### Your objective
Show, from the records below, all lines that contain the word "Follow".

[Listed entries]

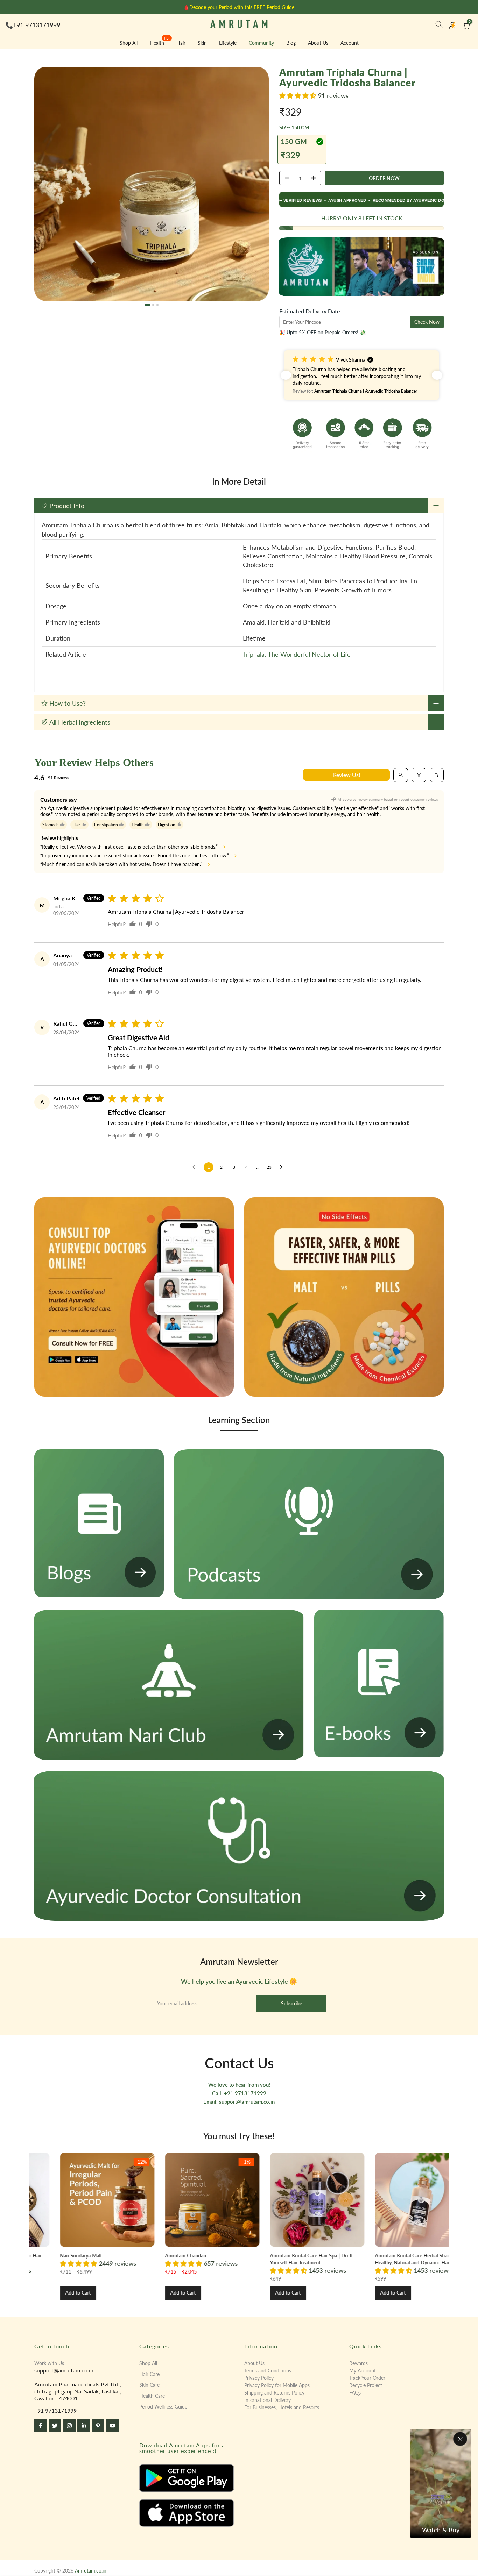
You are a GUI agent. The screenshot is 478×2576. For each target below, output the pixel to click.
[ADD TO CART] (384, 178)
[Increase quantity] (315, 178)
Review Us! (346, 774)
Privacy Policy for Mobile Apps (277, 2385)
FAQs (355, 2393)
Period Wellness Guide (163, 2407)
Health (160, 42)
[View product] (199, 2200)
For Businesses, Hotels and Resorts (281, 2407)
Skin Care (149, 2385)
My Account (362, 2371)
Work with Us (49, 2363)
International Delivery (267, 2400)
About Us (318, 43)
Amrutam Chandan (277, 2256)
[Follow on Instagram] (69, 2425)
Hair (180, 43)
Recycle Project (365, 2385)
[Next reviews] (437, 375)
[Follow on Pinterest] (98, 2425)
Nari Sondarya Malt (173, 2256)
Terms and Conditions (267, 2371)
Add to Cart (169, 2293)
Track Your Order (367, 2378)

[/Listed entries]

### Your response
[Follow on Instagram] (69, 2425)
[Follow on Pinterest] (98, 2425)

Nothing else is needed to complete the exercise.